If you or your partner have a mild form of infertility, like Polycystic Ovary Syndrome (PCOS) or mild male factor infertility, IUI may be a good option for you.
IUI may also be a good bet for women with unexplained infertility and male partners who previously had their sperm frozen.
It can also benefit anyone who needs donor sperm, such as a same-sex female couple, heterosexual partners who need to use donor sperm, or single women who are looking to conceive on their own with the help of a sperm donor.
Does IUI hurt?
You may feel mild discomfort when the catheter is inserted into the uterus through the cervix, but most women do not find the procedure painful – especially because it only takes several minutes.

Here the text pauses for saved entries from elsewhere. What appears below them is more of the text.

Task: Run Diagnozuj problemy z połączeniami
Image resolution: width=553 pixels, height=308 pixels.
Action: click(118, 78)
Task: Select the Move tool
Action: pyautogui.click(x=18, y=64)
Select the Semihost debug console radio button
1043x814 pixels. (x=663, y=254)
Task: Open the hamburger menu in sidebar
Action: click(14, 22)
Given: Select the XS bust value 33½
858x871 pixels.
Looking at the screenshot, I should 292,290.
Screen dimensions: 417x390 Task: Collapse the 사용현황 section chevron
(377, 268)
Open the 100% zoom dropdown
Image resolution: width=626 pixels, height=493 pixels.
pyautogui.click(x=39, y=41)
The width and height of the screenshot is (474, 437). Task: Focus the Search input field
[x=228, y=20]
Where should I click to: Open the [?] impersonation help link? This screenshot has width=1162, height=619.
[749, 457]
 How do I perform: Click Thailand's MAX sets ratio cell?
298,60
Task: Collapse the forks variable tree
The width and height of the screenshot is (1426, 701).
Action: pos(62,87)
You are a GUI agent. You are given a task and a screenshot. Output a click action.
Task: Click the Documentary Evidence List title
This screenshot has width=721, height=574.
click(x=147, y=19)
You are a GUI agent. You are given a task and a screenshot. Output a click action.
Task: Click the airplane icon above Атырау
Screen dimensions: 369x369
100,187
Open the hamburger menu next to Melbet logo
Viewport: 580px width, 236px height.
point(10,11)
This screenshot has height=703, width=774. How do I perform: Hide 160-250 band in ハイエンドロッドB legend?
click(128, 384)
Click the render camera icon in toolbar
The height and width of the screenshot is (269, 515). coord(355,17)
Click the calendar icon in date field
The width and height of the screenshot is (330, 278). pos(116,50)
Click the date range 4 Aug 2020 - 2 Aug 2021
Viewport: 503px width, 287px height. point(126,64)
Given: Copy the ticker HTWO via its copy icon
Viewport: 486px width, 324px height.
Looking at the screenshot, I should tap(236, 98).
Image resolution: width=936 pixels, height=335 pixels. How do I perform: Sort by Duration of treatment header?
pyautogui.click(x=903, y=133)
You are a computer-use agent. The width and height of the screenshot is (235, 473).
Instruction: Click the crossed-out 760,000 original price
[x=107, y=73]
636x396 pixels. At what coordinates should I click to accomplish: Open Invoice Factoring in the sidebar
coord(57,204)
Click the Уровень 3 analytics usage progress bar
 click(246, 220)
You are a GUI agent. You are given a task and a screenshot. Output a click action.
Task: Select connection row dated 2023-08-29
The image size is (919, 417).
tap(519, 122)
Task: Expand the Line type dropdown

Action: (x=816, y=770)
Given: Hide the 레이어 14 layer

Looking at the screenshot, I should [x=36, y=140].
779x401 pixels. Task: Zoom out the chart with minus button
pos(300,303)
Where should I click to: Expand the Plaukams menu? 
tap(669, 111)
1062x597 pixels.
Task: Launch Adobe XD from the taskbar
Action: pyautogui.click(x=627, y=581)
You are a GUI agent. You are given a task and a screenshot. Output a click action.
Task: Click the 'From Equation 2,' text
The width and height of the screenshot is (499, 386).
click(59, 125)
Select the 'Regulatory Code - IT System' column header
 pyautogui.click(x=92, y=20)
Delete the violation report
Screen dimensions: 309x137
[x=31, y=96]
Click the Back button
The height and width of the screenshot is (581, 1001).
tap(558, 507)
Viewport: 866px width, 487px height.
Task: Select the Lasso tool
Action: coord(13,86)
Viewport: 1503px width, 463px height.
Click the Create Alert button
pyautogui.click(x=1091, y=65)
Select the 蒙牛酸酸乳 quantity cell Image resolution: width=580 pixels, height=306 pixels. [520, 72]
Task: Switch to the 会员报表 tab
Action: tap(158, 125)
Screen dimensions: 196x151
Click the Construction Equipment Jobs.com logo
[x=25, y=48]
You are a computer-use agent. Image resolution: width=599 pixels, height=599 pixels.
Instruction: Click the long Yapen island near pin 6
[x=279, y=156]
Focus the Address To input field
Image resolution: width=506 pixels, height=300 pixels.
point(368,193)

Can I have multiples with IUI?
If you are taking ovary-stimulating medication before your IUI procedure, there is risk of multiple gestation. Because the medication tells your body to mature as many follicles (containing eggs) as possible, there is a chance your body releases more than one egg during ovulation. If this happens, a woman may become pregnant with twins. This could happen in 10-20 percent of IUI cases.
How is IUI different from IVF?
There are similarities between IUI and In Vitro Fertilization (IVF), including the ovary-stimulating medication women take to grow many mature eggs and the trigger shot they take to ovulate. However, the biggest difference in IVF is that the egg is fertilized with sperm outside the woman’s body. This is made possible through a short egg retrieval procedure.
Afterward, the mature eggs retrieved from the woman’s body are fertilized with sperm, usually through a method called Intracytoplasmic Sperm Injection (ICSI), grown to the blastocyst stage of embryo development and tested for chromosomal abnormalities.
A viable embryo is then transferred into the woman’s uterus as part of Single Embryo Transfer (SET).
How much does IUI cost?
IUI is more affordable than IVF, and is usually covered by insurance, making it an accessible and popular treatment option.